Magnetic sensors play an important role in many fields. As a well-known type of sensor, its development can be divided into the following stages, from the magnetic sensor based on the Hall effect to the magnetic sensor based on the anisotropic magnetoresistance effect. (AMR sensing), GMR sensing based on giant magnetoresistance, and TMR sensing based on tunnel magnetoresistance. Aside from Hall effect sensing, the most well-known type of magnetic sensing, what are the different technical characteristics of the three types of magnetic sensing: anisotropic magnetoresistance, giant magnetoresistance and tunnel magnetoresistance?

The most basic principles of the three can be said to be based on the most primitive magnetoresistance effect, that is, when a magnetic field is applied to a conductor carrying a current, the resistance value of the conductor will change significantly. The anisotropic magnetoresistance effect is that the magnetoresistance change in the material is related to the angle between the magnetic field and the current, and it involves the anisotropy of electron scattering in the S orbital and d orbital in the material. AMR sensing generally adopts a bridge structure, and the magnetoresistance ratio (ΔR/Rmin) is about 3%. AMR sensing has many applications in operation control applications, especially in vehicle-level operation control applications.

The giant magnetoresistance effect refers to the phenomenon that the resistivity of the magnetic material changes greatly when there is an external magnetic field compared to when there is no external magnetic field. Simply put, the magnitude of the decrease in the resistivity of a substance in a magnetic field under certain conditions is very large, which is called the giant magnetoresistance effect. The GMR sensor also generally adopts a bridge structure, and the magnetoresistance ratio is about 15%.

The tunneling magnetoresistance effect refers to the effect that the magnitude of the tunneling resistance in the ferromagnetic-insulator film-ferromagnetic material changes with the relative direction of the ferromagnetic materials on both sides. There are not many companies that master TMR sensing technology, and its advantages such as high sensitivity and large magnetoresistance effect are accompanied by a high technical threshold. The TMR sensor also adopts a bridge structure, and the magnetoresistance ratio is often greater than 50%.

Goal 1:
Repeat the magnetic sensor passage word for word, everything from "The giant magnetoresistance effect refers" down to "is about 15%.".
The magnetic sensor passage and the entries that follow it have no connection to each other.

Supplied data:
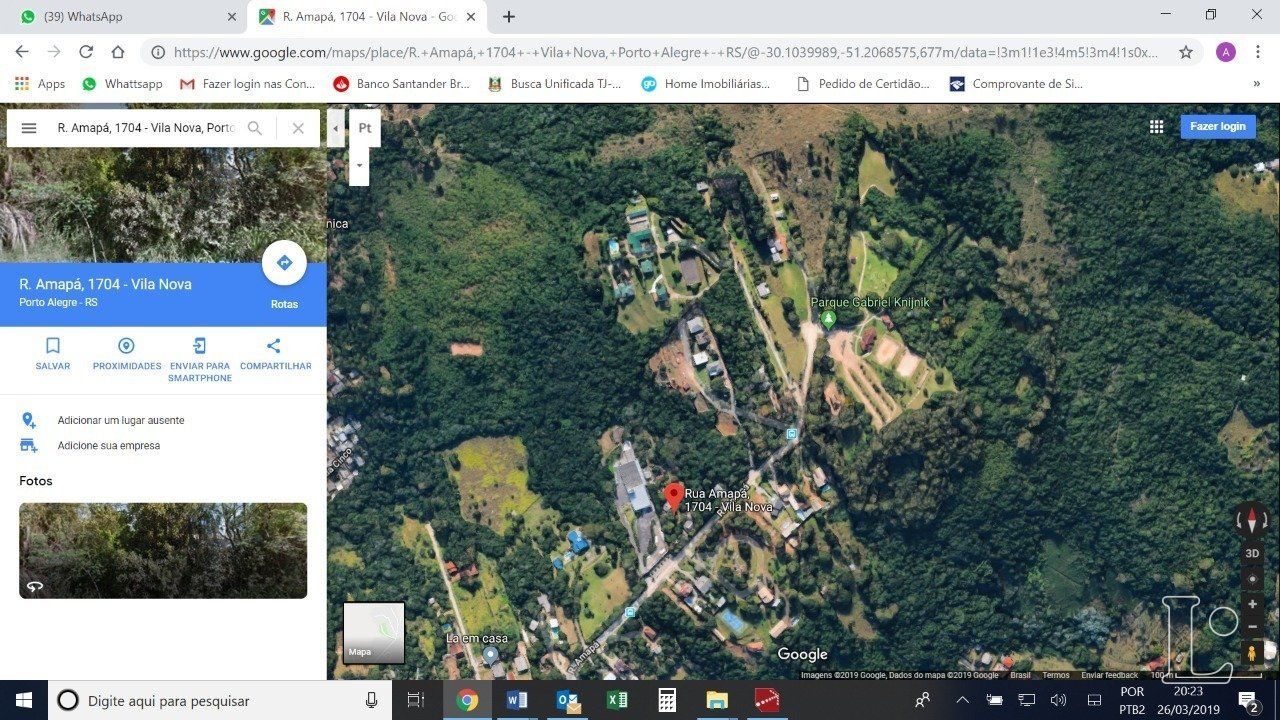This screenshot has width=1280, height=720.
Task: Select the Enviar para Smartphone icon
Action: [199, 345]
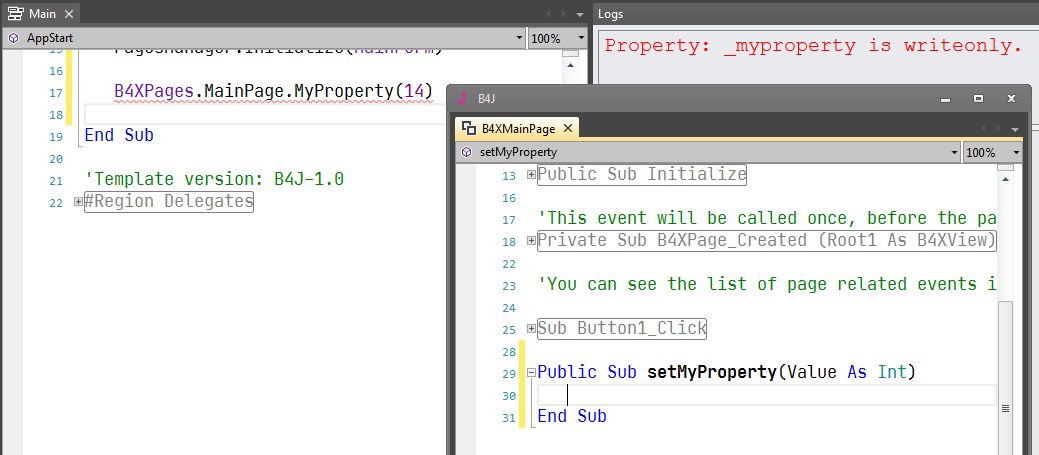Click the B4J window logo icon
This screenshot has height=455, width=1039.
[x=463, y=99]
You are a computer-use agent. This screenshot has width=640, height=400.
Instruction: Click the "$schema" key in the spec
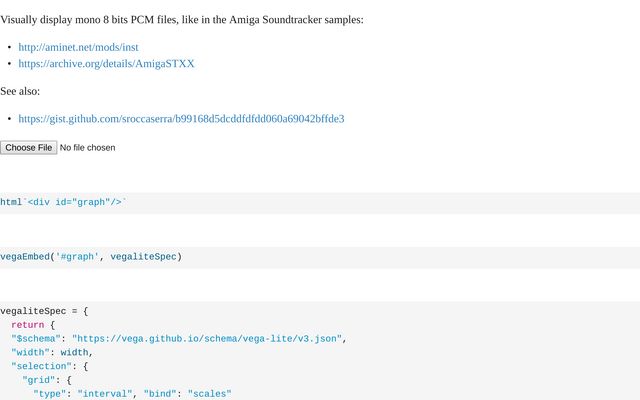coord(35,339)
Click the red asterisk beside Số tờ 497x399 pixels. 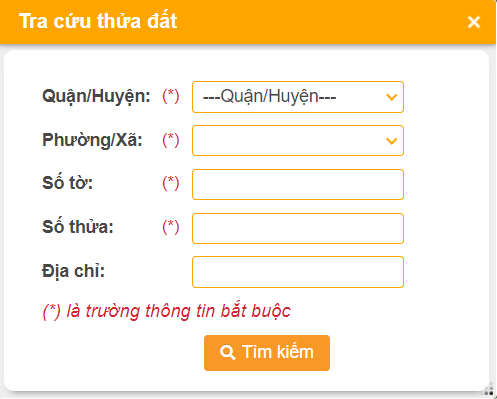[x=171, y=183]
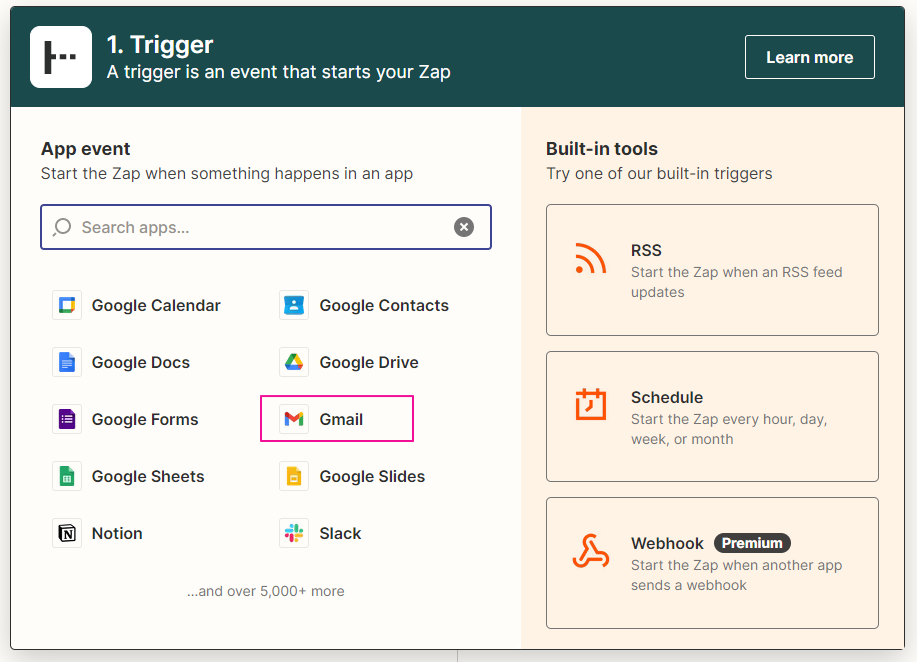Select the Google Slides icon

[294, 477]
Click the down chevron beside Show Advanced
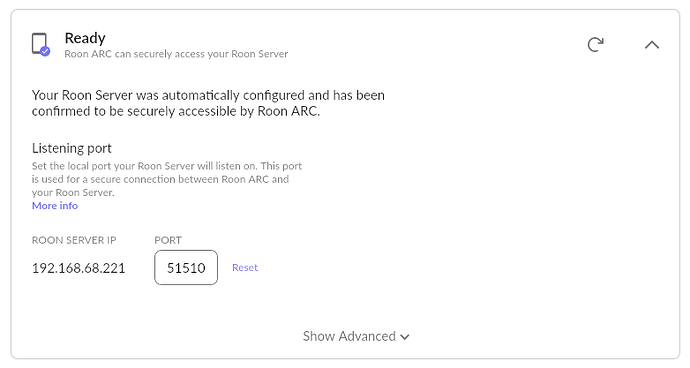This screenshot has height=368, width=690. coord(405,337)
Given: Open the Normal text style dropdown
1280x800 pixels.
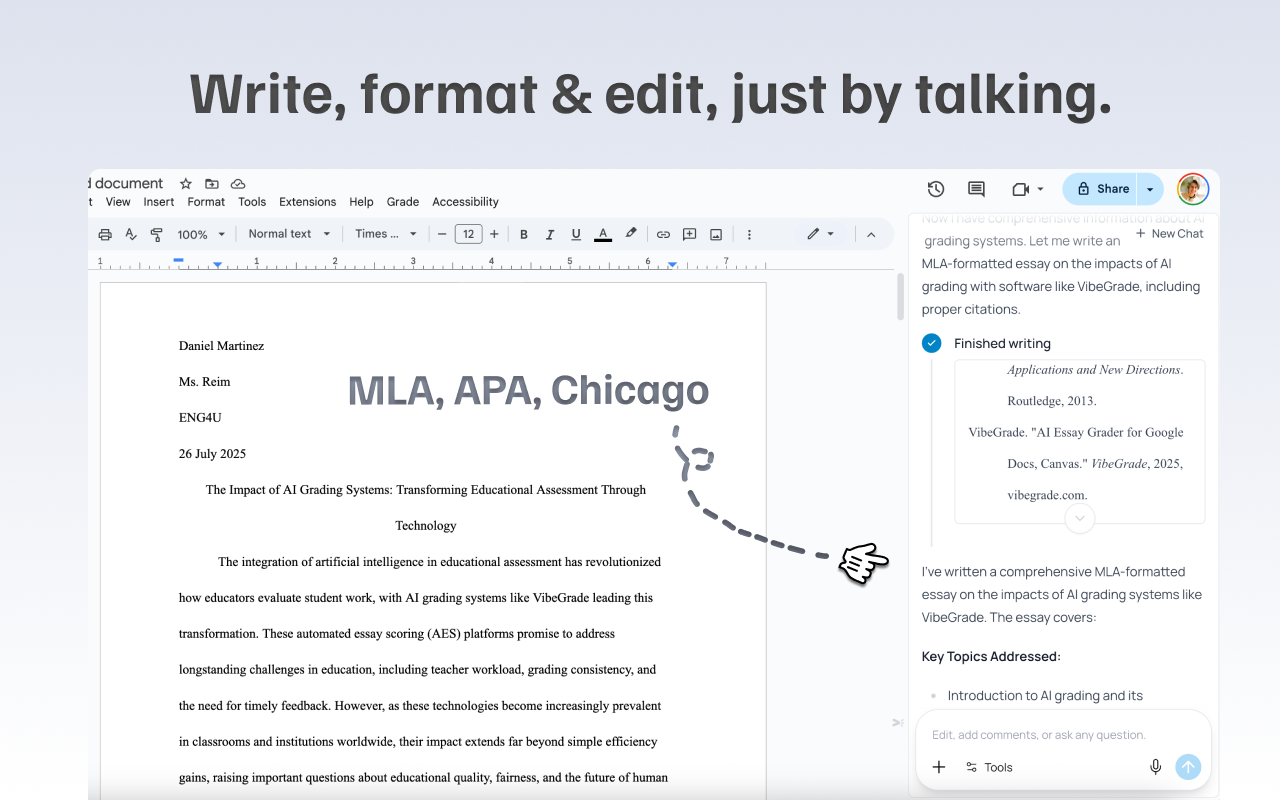Looking at the screenshot, I should pos(288,233).
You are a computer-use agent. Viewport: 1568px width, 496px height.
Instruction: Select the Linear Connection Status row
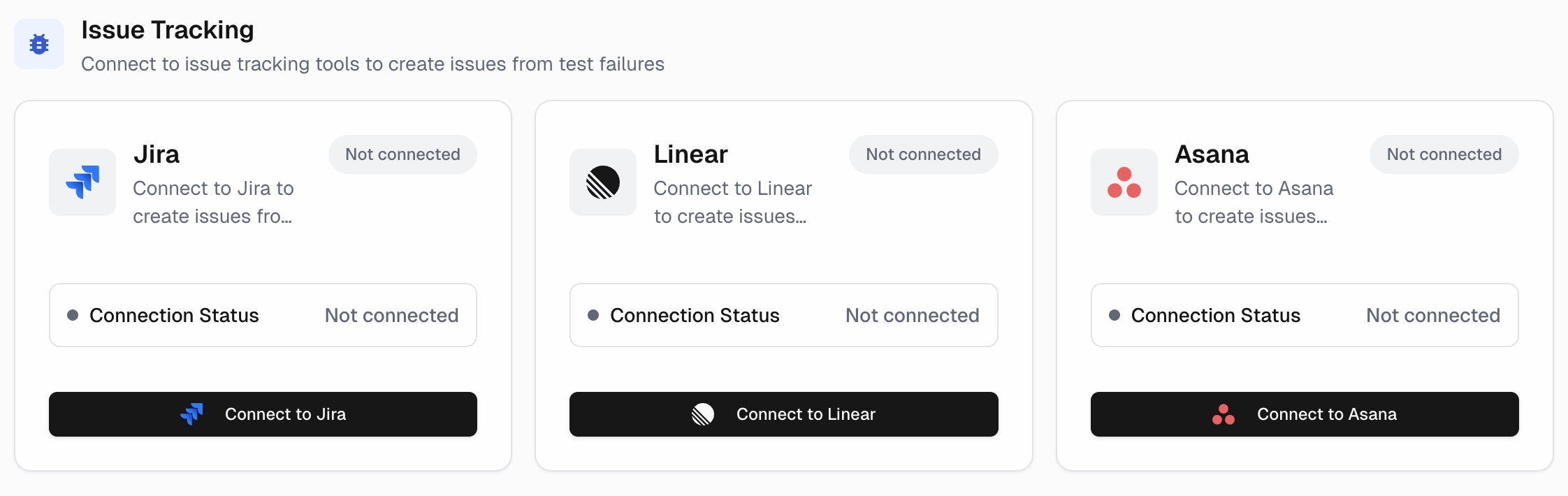click(x=783, y=315)
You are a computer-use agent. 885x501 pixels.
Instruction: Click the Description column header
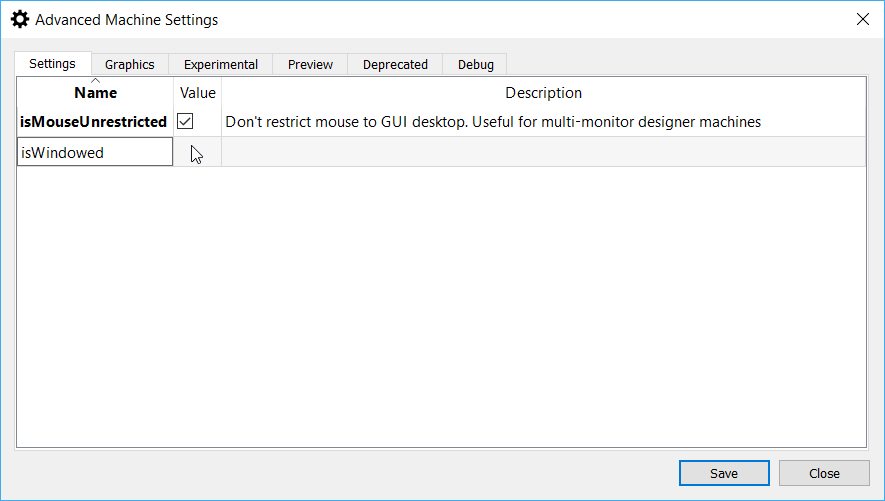[543, 93]
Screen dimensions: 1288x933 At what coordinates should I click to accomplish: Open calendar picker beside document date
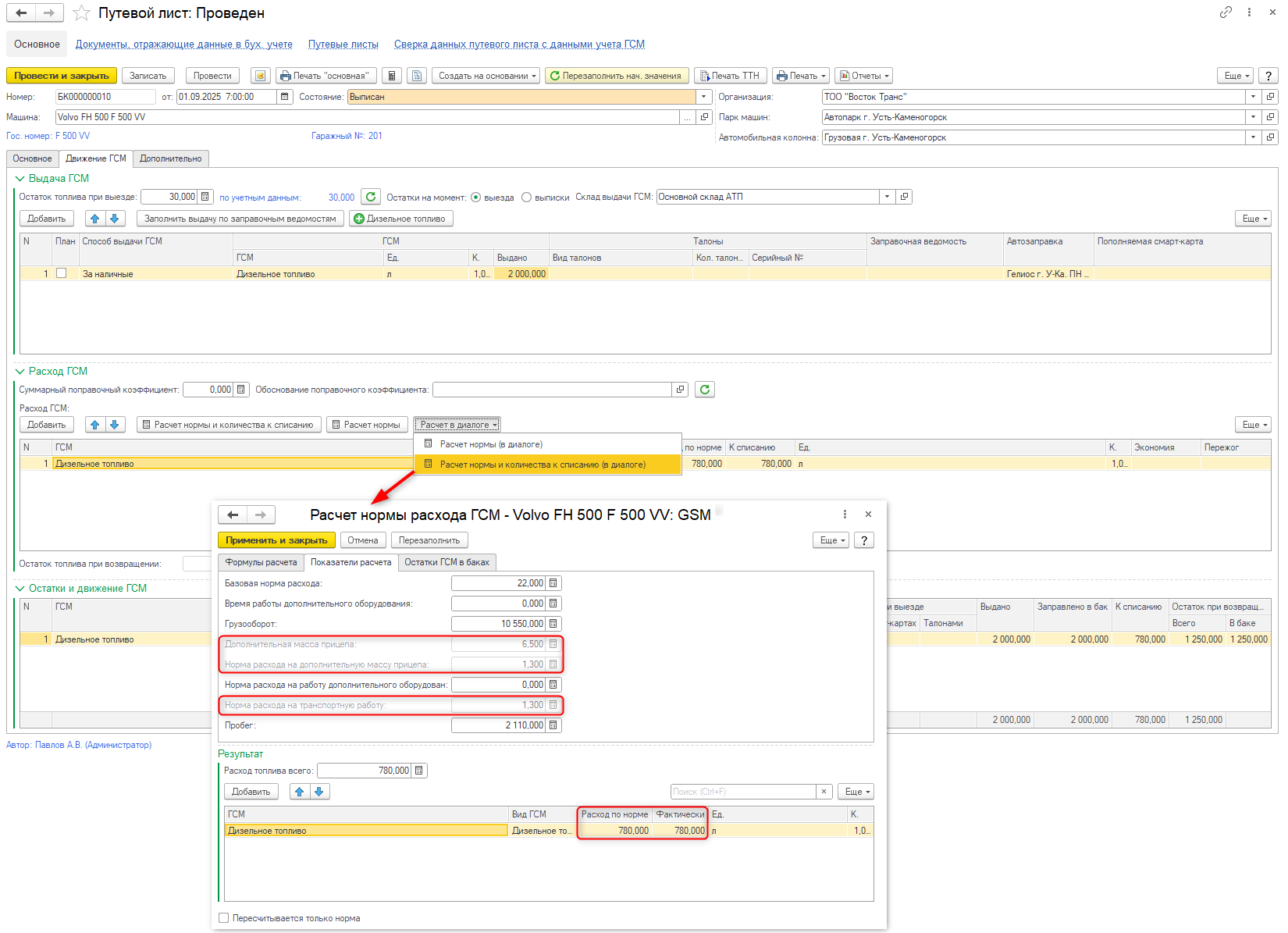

Goal 2:
Present the entries as a numbered list, everything from the line containing "You are a computer-use agent. 885x501 pixels." down to the last line of the entries, both ends included. Skip blank lines and leave the pictures out.

Exercise solution 1:
The giant magnetoresistance effect refers to the phenomenon that the resistivity of the magnetic material changes greatly when there is an external magnetic field compared to when there is no external magnetic field. Simply put, the magnitude of the decrease in the resistivity of a substance in a magnetic field under certain conditions is very large, which is called the giant magnetoresistance effect. The GMR sensor also generally adopts a bridge structure, and the magnetoresistance ratio is about 15%.

Exercise solution 2:
1. You are a computer-use agent. 885x501 pixels.
2. Instruction: Click the Description column header
3. [543, 93]
4. Screen dimensions: 1288x933 At what coordinates should I click to accomplish: Open calendar picker beside document date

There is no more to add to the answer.